Table of Contents
Advances in Power Electronics
Volume 2013, Article ID 960514, 5 pages
Research Article

Conformal Patch Antenna Arrays Design for Onboard Ship Deployment Using Genetic Algorithms

1Technologial Educational Institute of Piraeus, Department of Electronics, 250, Petrou Ralli kai Thivon Street, 12244 Aigaleo, Greece
2Hellenic Air Force Academy, Dekeleia Air-Force Base, Dekeleia, Greece
3Department of Aeronautical Sciences, Hellenic Air Force Academy, Dekeleia Air-Force Base, Dekeleia, Greece

Received 17 October 2012; Accepted 17 February 2013

Academic Editor: John Prousalidis

Copyright © 2013 Stelios A. Mitilineos et al. This is an open access article distributed under the Creative Commons Attribution License, which permits unrestricted use, distribution, and reproduction in any medium, provided the original work is properly cited.

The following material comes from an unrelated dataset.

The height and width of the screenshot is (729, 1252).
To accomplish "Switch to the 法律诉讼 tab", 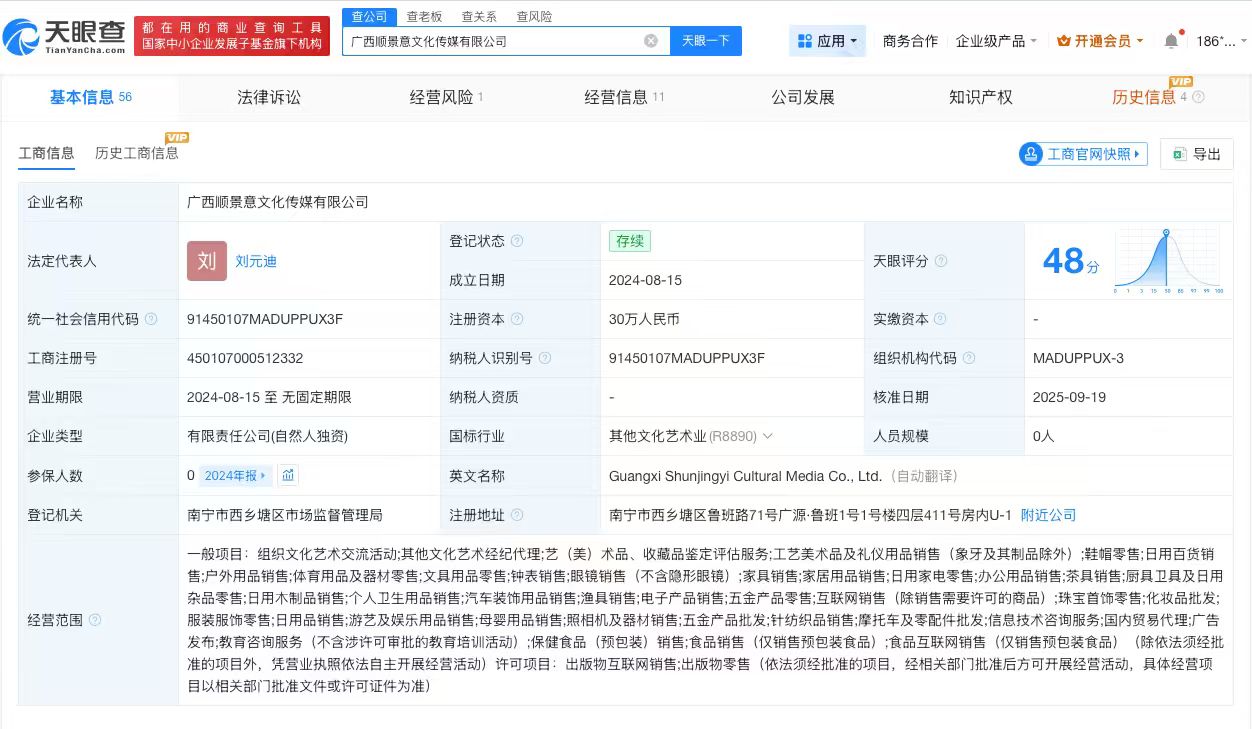I will (268, 97).
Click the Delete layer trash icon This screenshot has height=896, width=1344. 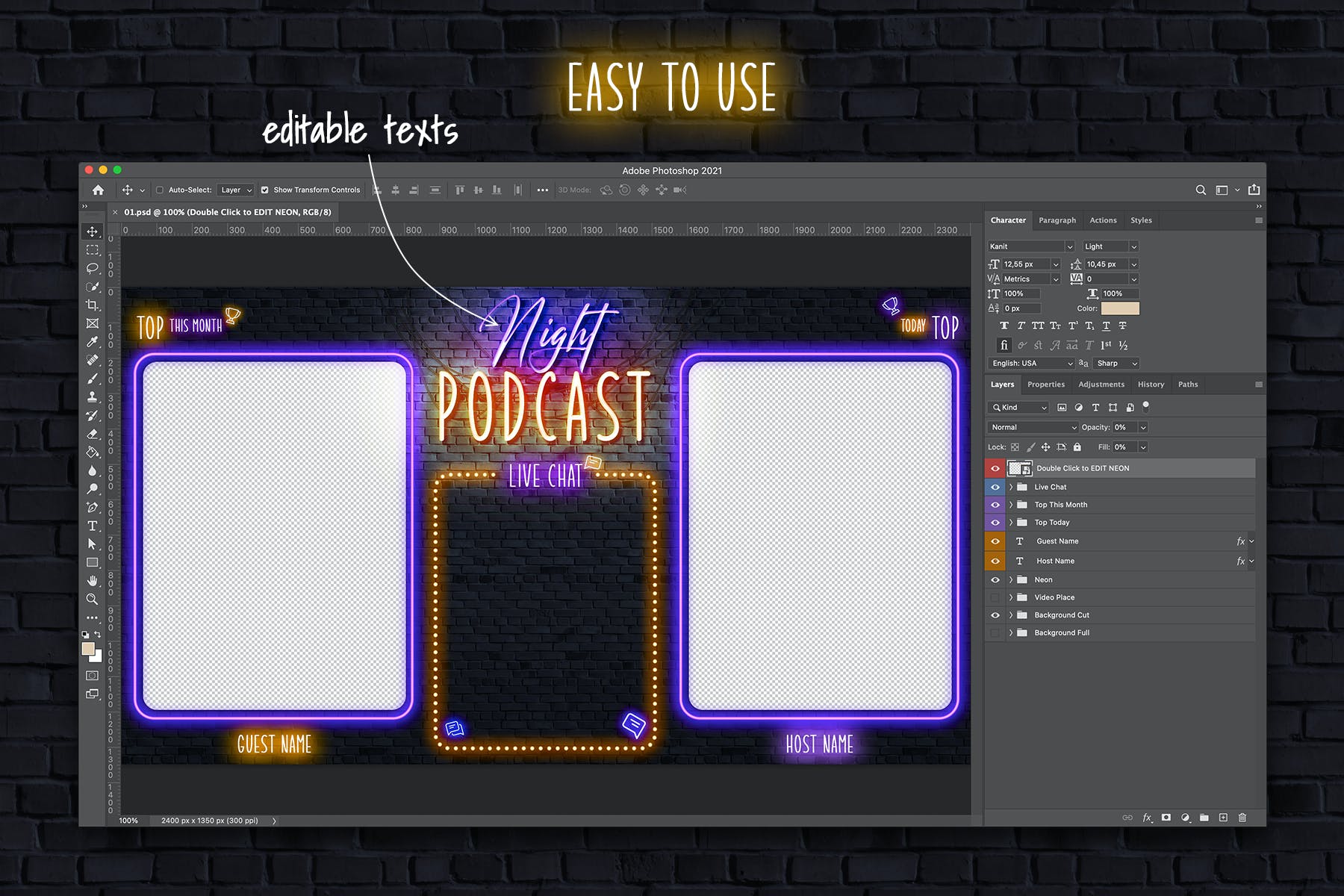pyautogui.click(x=1242, y=818)
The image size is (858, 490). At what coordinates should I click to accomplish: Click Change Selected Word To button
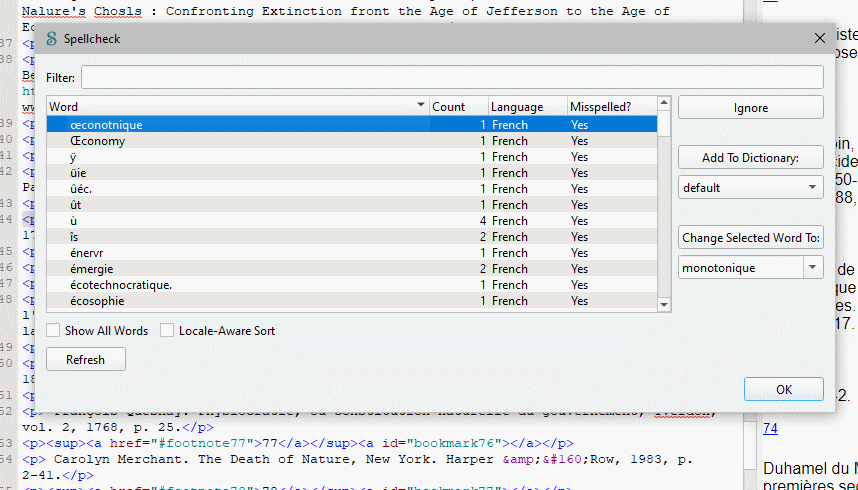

Conformal antennas and antenna arrays (arrays) have become necessary for vehicular communications where a high degree of aerodynamic drag reduction is needed, like in avionics and ships. However, the necessity to conform to a predefined shape (e.g., of an aircraft’s nose) directly affects antenna performance since it imposes strict constraints to the antenna array’s shape, element spacing, relative signal phase, and so forth. Thereupon, it is necessary to investigate counterintuitive and arbitrary antenna shapes in order to compensate for these constraints. Since there does not exist any available theoretical frame for designing and developing arbitrary-shape antennas in a straightforward manner, we have developed a platform combining a genetic algorithm-based design, optimization suite, and an electromagnetic simulator for designing patch antennas with a shape that is not a priori known (the genetic algorithm optimizes the shape of the patch antenna). The proposed platform is further enhanced by the ability to design and optimize antenna arrays and is intended to be used for the design of a series of antennas including conformal antennas for shipping applications. The flexibility and performance of the proposed platform are demonstrated herein via the design of a high-performance GPS patch antenna.